* **PROBLEM DESCRIPTION**: Print the data exactly as written, line for line, and leave its pictures behind.

───── ENTRIES SHOWN ─────

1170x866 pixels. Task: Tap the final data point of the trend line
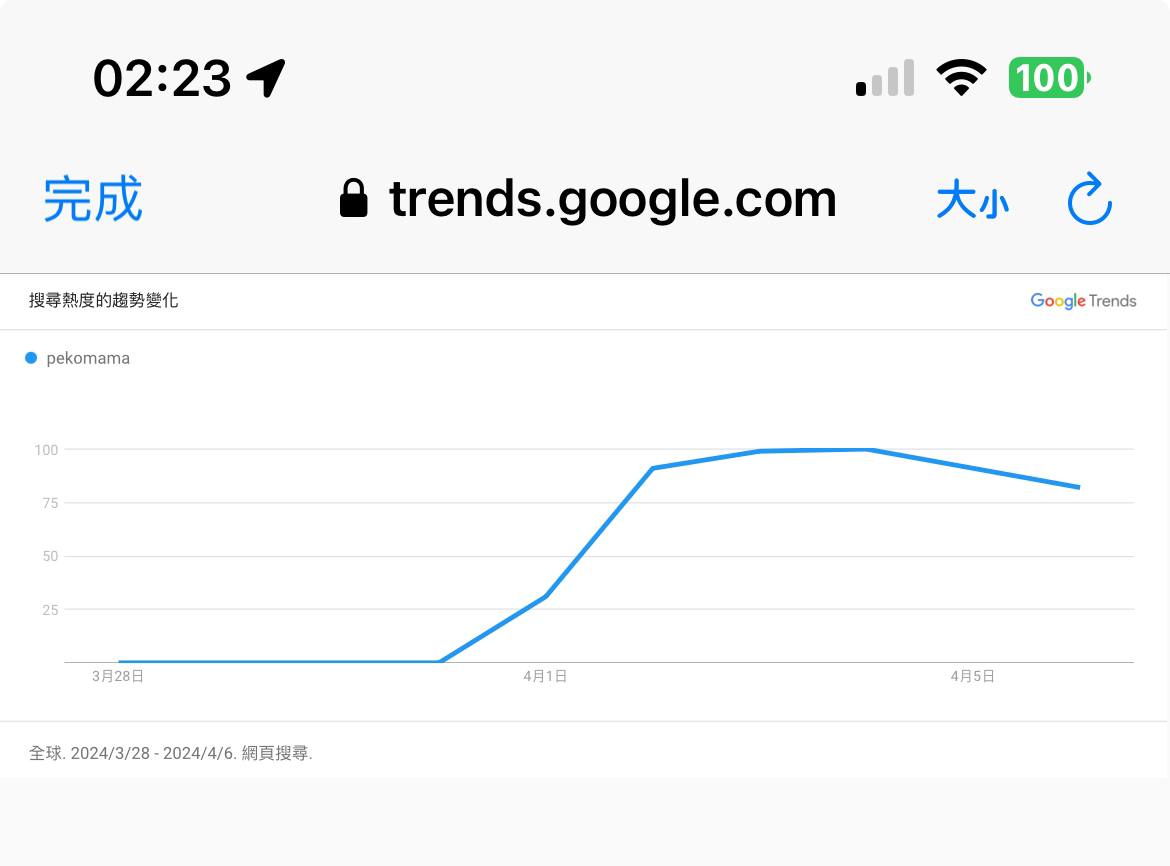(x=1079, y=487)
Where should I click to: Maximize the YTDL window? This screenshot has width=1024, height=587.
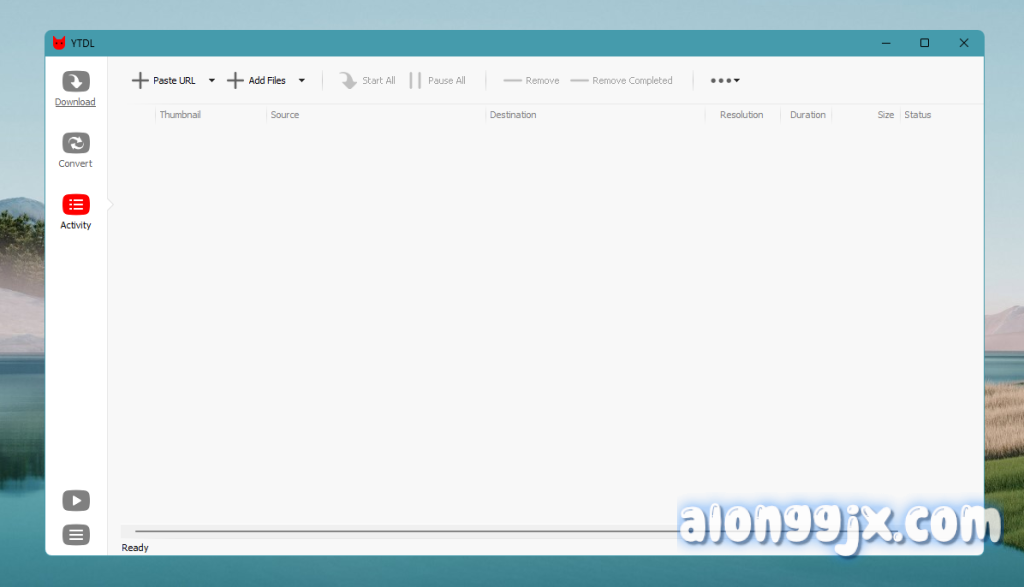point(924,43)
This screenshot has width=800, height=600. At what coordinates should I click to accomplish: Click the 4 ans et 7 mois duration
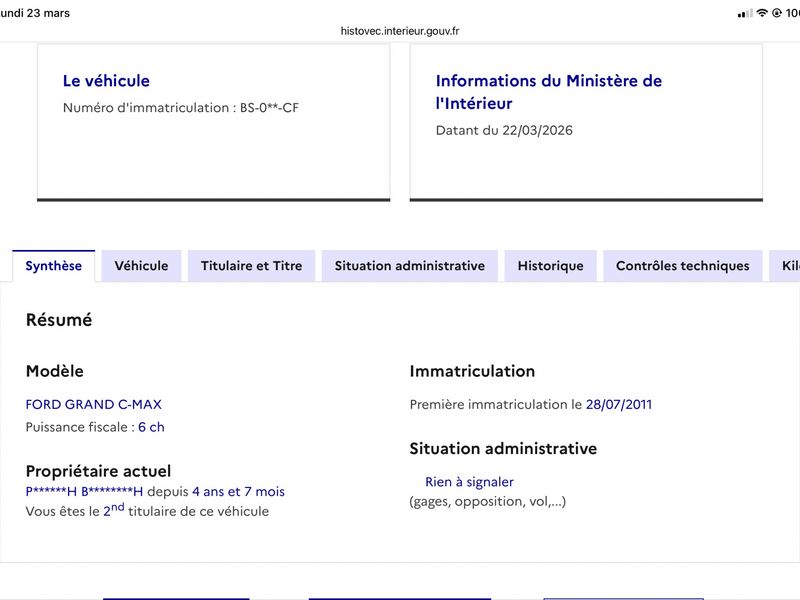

─────

* **TASK RESPONSE**:
1170x866 pixels. Task: Tap the final data point of the trend line
(x=1079, y=487)
Where should I click to: Maximize the YTDL window? This screenshot has width=1024, height=587.
point(924,43)
This screenshot has width=800, height=600. At what coordinates should I click to accomplish: Click the 4 ans et 7 mois duration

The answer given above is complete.